Profiling
Mike Stall posted some information on the CLR Profiler in 2.0, which reminded me of something I struggled with last week.
I wanted to track down a GC Handle leak, I was pretty sure someone was calling GCHandle.Alloc without calling the corresponding Free somewhere. So I wanted to find a way to log how many GCHandles were in existance, over a series of operations. So I searched for ways of doing this (you can totally get this kind of information information from strike, but Ben and I wanted to add automatic verification in a test).
I stumbled across this article describing .Net performance counters, the only problem was the article didn't describe how to use them.
So here is how I fished out the information, keep in mind I'm sharing my stumblings here - I'm not an expert in this area.
- Start->Run "perfmon"
- Right click on the Graph that pops up
- Select "Add counters..."
- In the "Add Counters" dialog box that appears:
- Select the "Performance Object" ComboBox, change to ".Net CLR Memory". This corresponds to PerformanceCounter.CategoryName
- Select the "# GC Handles" in the "Select Counters From List" listbox. This corresponds to PerformanceCounter.CounterName
- Select the process you want to profile. This corresponds to PerformanceCounter.InstanceName. Notice it doesn't have ".exe" after it...

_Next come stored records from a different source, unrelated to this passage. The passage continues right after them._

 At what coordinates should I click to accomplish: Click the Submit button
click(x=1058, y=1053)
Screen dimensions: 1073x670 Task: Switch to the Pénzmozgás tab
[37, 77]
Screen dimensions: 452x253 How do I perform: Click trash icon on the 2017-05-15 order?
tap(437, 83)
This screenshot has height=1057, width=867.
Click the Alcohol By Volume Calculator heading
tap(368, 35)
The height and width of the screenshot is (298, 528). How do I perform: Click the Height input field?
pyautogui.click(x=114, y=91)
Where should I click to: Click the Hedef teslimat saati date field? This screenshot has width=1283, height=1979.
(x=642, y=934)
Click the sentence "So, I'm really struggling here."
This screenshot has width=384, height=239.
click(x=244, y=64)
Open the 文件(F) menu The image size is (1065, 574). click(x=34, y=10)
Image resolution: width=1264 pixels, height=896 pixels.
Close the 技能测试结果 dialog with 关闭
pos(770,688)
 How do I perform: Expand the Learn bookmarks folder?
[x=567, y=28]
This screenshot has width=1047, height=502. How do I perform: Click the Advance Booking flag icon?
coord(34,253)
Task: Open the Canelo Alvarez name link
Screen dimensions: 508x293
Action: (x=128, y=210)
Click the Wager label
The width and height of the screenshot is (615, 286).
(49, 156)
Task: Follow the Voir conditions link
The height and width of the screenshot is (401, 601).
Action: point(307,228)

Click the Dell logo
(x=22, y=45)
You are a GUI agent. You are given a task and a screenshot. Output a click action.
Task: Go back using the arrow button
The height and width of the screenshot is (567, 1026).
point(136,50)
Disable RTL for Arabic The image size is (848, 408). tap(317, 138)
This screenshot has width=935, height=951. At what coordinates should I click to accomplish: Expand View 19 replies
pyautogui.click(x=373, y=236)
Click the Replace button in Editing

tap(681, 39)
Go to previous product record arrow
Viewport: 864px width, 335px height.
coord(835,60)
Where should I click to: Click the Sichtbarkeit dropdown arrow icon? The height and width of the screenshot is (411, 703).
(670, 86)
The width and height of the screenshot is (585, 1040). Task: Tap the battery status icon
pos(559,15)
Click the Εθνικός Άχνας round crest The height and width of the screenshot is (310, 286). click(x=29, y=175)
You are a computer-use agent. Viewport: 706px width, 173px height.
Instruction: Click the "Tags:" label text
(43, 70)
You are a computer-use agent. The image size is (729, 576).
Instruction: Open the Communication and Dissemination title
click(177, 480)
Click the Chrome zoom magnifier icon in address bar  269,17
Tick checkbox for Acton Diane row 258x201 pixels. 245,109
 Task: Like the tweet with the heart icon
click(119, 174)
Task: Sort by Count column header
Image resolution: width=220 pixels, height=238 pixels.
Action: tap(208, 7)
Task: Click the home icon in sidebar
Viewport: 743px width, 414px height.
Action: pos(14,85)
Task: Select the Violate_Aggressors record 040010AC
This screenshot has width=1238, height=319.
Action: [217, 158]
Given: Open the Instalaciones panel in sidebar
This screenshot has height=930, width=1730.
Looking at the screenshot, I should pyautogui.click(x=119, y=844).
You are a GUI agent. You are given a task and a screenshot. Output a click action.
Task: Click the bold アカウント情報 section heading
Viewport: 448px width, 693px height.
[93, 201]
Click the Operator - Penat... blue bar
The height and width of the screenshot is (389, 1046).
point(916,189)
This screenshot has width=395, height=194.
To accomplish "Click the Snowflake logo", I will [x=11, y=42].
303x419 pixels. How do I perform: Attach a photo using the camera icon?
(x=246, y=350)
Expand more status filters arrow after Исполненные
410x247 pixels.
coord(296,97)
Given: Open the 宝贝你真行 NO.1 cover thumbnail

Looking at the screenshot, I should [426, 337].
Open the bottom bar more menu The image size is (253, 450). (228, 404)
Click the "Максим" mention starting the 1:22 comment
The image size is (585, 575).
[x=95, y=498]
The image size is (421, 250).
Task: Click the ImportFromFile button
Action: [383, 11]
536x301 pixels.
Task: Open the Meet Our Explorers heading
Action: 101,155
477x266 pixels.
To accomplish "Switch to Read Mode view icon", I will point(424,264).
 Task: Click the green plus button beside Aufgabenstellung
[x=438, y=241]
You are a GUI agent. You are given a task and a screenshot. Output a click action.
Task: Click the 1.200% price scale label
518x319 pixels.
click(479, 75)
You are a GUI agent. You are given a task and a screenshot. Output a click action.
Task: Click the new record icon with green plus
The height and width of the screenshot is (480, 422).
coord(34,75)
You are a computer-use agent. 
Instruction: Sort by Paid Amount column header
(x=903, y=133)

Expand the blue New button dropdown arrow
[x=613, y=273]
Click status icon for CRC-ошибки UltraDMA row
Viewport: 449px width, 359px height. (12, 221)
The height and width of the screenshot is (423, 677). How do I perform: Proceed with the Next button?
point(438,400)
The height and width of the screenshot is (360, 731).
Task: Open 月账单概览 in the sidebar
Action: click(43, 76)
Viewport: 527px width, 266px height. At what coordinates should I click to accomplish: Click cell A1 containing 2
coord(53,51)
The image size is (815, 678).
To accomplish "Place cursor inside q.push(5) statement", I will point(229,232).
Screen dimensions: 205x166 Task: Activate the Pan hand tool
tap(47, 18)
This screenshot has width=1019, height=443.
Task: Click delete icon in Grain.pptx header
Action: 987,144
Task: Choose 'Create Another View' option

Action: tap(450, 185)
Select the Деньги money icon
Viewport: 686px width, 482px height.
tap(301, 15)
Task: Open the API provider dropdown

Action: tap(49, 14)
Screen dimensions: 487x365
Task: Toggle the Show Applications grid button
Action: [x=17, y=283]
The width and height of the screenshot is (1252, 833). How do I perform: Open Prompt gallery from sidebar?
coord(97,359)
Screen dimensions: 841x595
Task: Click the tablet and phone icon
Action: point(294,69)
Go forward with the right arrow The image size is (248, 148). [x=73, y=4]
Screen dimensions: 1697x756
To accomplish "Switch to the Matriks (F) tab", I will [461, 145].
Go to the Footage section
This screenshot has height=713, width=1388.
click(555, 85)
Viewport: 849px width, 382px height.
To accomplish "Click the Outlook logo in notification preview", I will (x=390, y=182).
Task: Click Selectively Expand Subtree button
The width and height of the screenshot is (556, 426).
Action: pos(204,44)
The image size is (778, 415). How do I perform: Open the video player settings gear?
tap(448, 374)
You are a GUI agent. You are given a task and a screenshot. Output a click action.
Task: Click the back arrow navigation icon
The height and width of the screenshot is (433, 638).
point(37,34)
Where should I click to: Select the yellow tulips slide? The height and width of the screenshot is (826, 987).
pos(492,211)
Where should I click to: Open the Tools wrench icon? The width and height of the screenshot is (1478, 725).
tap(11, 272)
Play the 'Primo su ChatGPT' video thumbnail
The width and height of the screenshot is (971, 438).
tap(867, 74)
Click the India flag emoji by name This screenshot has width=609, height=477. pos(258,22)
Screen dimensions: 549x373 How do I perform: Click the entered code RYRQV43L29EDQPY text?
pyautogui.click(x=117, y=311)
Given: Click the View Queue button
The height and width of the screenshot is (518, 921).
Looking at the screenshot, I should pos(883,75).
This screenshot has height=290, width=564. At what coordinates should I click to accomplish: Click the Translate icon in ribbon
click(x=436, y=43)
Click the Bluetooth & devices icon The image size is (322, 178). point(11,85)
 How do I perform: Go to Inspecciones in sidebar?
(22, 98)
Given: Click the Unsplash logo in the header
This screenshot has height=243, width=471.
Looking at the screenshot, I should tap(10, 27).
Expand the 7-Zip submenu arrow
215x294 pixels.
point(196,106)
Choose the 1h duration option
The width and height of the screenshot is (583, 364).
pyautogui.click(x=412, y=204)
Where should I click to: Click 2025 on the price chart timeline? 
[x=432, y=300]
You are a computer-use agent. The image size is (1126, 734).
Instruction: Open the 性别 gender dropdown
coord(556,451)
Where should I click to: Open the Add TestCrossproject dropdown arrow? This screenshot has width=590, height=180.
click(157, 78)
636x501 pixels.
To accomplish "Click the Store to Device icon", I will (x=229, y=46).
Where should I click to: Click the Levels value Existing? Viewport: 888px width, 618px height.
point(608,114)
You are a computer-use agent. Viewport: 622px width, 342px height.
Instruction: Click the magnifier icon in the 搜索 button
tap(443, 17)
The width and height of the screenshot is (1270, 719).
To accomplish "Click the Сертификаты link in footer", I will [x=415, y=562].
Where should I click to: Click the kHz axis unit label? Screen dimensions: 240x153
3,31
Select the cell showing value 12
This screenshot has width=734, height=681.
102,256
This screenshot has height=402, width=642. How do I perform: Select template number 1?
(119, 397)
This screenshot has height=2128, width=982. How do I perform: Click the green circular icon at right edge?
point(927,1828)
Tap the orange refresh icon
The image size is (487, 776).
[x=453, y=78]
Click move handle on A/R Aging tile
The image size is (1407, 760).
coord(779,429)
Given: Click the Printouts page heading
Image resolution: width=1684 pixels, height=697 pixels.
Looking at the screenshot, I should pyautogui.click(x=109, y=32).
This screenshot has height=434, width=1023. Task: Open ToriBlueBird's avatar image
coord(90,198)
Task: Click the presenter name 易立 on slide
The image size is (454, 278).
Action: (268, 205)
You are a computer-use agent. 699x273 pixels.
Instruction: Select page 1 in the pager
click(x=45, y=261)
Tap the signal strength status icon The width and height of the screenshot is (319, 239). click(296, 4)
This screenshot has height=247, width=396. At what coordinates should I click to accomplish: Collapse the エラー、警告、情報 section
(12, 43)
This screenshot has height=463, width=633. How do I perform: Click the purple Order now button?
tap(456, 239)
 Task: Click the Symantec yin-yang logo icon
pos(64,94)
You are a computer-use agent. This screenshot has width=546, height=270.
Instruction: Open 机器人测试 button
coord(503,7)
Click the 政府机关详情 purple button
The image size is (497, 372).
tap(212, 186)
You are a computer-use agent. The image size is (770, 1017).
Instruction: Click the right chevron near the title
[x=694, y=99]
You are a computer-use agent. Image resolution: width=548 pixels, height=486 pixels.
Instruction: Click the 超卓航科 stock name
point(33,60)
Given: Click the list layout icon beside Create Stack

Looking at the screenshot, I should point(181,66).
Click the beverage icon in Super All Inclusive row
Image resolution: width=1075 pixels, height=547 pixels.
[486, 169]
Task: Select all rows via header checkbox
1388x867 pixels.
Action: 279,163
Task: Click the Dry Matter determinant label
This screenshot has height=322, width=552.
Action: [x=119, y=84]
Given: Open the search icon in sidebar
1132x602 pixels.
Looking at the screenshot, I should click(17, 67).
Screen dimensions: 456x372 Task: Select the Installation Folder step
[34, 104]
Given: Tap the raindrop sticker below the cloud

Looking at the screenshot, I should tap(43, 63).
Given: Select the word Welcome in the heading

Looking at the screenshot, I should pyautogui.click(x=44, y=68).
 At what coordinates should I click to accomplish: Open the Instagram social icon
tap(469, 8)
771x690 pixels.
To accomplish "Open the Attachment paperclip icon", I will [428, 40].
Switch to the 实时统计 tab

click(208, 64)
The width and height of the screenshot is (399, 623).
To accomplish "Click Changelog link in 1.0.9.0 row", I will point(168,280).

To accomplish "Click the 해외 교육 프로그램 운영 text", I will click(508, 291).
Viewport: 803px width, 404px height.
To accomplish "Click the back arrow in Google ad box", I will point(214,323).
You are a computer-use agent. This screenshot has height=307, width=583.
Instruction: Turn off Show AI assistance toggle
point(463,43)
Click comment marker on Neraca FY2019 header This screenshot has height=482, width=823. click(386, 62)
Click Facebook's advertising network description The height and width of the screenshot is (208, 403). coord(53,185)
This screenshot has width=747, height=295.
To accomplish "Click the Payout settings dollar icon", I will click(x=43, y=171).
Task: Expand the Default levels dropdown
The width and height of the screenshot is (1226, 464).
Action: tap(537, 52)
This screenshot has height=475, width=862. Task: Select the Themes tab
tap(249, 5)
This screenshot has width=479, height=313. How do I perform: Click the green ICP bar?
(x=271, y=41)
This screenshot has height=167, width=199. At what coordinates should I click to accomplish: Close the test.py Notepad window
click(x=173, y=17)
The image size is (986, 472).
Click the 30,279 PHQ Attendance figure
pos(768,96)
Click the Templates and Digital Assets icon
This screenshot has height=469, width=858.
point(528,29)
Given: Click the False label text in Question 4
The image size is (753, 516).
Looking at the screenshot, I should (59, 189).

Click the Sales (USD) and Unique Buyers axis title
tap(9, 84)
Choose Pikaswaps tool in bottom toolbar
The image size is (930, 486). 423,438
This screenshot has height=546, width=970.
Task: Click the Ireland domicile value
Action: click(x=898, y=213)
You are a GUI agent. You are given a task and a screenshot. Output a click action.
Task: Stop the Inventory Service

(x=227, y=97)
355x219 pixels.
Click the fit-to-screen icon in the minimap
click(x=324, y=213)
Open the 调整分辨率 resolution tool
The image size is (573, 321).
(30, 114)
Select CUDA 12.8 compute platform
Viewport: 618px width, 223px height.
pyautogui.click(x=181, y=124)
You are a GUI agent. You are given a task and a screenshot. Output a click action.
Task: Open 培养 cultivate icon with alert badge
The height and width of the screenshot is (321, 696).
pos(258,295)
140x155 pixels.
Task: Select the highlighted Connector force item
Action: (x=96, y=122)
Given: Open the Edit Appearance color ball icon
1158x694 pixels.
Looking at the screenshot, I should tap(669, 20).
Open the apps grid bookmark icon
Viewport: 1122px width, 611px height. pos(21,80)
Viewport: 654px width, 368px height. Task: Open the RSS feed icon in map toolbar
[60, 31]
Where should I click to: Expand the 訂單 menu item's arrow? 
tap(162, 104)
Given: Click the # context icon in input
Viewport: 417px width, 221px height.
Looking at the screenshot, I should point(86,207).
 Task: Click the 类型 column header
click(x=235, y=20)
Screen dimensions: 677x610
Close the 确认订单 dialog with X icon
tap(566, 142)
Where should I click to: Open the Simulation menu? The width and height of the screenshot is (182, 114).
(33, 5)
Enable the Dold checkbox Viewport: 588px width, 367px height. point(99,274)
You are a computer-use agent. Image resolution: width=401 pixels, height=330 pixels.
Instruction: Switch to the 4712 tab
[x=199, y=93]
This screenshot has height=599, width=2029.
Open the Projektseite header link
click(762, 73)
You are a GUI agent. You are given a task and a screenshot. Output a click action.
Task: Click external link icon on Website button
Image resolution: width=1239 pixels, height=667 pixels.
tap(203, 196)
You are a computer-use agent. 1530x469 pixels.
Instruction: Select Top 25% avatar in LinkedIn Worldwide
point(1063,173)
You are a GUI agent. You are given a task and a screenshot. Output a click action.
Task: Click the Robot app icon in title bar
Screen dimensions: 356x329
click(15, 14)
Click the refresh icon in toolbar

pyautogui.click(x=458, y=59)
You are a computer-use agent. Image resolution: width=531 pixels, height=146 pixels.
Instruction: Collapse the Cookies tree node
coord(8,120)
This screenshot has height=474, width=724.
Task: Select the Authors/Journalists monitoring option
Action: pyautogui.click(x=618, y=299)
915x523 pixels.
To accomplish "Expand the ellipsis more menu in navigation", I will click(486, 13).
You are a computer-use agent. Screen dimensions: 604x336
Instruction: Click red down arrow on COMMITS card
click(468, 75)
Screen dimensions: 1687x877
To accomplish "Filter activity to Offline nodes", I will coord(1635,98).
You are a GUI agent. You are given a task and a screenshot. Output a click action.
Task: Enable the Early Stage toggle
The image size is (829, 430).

Ok so now we know where the information comes from, lets write some leaky GCHandle code:
PerformanceCounter pc = new PerformanceCounter();
pc.CategoryName = ".Net CLR Memory";
pc.CounterName = "# GC Handles";
pc.InstanceName = System.IO.Path.GetFileNameWithoutExtension(Process.GetCurrentProcess().MainModule.FileName);
float startNumberOfHandles = pc.NextValue();
GCHandle.Alloc(this);
float endNumberOfHandles = pc.NextValue();
MessageBox.Show((endNumberOfHandles - startNumberOfHandles).ToString());
If you're adding this to a test for some reason, you might want to make sure you call GC.Collect, GC.WaitForPendingFinalizers to make sure your handle isnt just sitting there waiting to be collected.
If you're trying to debug other handle leaks, like User32 and GDI, I've previously written a class to show how to detect that.
Comments
- Anonymous
December 17, 2005
PS, in the end we found the offending GCHandle call, and switched it over to a WeakReference.